Our next stop was definitely the saddest, most emotional part of the tour – the Normandy American Cemetery & Memorial. As previously mentioned, after the war was over the various countries that lost soldiers during the D-Day invasion and subsequent battles relocated the bodies of their dead to a single cemetery for each country. The Americans were no different in that they did this too, but they were the only country to offer to bring their dead home so they can be laid to rest alongside their family members. All in all, 9,388 American service members were laid to rest at the cemetery. All their bodies are not facing the beach it overlooks, Omaha Beach, but face eastward towards their home, America. Each body has a white grave marker either in the shape of a cross or the star of David and all but 307 gravestones have their name, unit, rank, home state & date of their death. The other 307 gravestones are for unknown soldiers and say “Here rests in honored glory a comrade in arms known but to God”. The graves are not organized by rank, unit or alphabetical order to show one life was not more valuable than another, but the only consideration was that bodies of family members were buried next to each other if at all possible. 30 of 45 pairs of siblings & one father / son are buried alongside each other. At the edge of the cemetery, there is a memorial to all the soldiers that were missing in action at the time of the cemetery's dedication. 1,557 servicemembers names are inscribed on the wall & there are bronze rosettes next to 19 of the names to indicate that their bodies have been recovered.

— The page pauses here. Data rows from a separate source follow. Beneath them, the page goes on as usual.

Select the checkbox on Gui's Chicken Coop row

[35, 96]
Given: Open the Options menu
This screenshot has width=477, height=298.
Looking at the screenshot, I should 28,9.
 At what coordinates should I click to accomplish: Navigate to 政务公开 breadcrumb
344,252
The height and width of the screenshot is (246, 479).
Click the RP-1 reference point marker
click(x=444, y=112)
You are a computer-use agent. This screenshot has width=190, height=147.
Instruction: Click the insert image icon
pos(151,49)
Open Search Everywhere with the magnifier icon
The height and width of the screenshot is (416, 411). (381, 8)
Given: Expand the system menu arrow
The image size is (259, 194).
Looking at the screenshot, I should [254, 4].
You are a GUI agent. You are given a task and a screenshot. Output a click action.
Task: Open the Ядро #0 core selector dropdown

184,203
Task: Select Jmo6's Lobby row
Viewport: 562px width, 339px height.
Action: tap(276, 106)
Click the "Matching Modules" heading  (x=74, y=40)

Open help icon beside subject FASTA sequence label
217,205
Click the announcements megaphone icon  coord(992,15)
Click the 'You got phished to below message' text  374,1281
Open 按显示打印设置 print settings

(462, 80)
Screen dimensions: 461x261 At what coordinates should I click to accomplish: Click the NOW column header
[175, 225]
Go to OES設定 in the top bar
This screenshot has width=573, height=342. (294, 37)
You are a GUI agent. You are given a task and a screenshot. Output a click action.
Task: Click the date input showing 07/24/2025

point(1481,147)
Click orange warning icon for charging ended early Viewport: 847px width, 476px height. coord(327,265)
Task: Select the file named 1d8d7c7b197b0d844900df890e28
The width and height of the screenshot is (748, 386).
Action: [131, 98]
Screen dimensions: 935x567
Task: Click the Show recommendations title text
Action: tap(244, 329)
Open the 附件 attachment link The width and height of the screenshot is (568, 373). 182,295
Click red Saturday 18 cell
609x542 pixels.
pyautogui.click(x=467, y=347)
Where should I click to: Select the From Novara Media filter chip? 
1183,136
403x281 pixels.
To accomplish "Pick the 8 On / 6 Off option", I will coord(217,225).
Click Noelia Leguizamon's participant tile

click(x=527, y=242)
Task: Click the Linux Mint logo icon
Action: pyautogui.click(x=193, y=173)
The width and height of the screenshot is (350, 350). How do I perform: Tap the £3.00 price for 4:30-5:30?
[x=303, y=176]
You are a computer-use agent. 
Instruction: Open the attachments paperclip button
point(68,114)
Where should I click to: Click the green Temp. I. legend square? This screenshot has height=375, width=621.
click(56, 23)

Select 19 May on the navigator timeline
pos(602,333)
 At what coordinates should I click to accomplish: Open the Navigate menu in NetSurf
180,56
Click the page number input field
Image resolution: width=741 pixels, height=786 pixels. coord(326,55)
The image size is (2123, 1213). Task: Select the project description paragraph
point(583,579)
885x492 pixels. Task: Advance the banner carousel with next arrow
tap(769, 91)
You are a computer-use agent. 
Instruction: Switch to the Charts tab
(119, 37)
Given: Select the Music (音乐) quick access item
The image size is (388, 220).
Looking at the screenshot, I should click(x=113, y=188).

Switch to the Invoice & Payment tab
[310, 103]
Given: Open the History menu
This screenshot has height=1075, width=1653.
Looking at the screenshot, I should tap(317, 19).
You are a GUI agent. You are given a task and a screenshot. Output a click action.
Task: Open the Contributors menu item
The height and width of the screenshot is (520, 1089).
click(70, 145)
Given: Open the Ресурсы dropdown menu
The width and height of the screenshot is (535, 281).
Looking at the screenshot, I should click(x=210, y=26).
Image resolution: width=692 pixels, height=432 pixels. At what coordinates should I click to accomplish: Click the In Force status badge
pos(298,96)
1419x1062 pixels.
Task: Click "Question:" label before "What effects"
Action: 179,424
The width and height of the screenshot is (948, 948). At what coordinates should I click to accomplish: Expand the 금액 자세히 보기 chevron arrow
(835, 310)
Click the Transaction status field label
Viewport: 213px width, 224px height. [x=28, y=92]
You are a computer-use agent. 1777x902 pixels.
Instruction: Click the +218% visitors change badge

Due to genetic testing, a sailor’s body was laid to rest in June next to that of his twin brother. Before leaving the cemetery, we witnessed the Flag Lowering Ceremony.
After the cemetery, it was time to visit the last stop on our tour – Omaha Beach, the target beach directly to the east of Utah Beach. The taking of this beach did not go nearly as smoothly as Utah Beach. Again, landing boats missed their targets due to poor weather and strong currents. The beach was heavily fortified and defended by German soldiers, unlike at Utah Beach. A few boats and tanks hit mines during their initial assault of the beach, leading to mass casualties. At one point, the order was made to pull back the war ships as they were having trouble hitting their targets and were sitting ducks. One of the generals disobeyed direct orders, pulled his ship parallel to the shore and launched a heavy assault on the battlements on land. This was the turning point of the battle & the tide finally swung in the American’s favor. At the end of the day, about 5,000 lives were lost in the invasion.
This concluded our tour & our guide dropped us off at the train station to catch our train back to Paris.
Our day tour of Normandy was the best tour I have ever gone on in my life. Our guide brought the story to life and really made me appreciate the sacrifice the 156,000 Allied forces that were part of D-Day were prepared to make & 12,000 ultimately made. 2,499 American forces died during D-Day alone. I am forever grateful for their selfless acts to protect my freedom and the values I take for granted every day of my life.